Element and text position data
■ ■ ■ ■ ■

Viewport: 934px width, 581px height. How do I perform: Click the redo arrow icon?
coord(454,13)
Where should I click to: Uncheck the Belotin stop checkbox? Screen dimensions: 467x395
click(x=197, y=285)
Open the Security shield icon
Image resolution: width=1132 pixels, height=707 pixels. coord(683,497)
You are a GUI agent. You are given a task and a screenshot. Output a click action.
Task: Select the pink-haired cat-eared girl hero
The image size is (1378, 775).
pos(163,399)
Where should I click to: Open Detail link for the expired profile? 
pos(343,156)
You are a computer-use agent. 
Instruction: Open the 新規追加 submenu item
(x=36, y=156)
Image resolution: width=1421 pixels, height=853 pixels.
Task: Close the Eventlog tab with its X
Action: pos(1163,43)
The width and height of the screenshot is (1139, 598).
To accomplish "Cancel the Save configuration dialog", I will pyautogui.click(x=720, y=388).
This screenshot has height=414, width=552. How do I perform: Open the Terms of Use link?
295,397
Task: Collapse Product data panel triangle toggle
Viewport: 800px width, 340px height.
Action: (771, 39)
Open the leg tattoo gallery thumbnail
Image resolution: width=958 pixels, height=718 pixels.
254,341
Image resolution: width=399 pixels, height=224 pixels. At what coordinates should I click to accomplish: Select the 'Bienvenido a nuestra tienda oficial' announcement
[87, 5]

■ ■ ■ ■ ■

— The exercise —
Pull out every line above that contains the word "perform". Case counts.

— Task response —
Viewport: 934px width, 581px height. How do I perform: Click the redo arrow icon?
This screenshot has height=414, width=552. How do I perform: Open the Terms of Use link?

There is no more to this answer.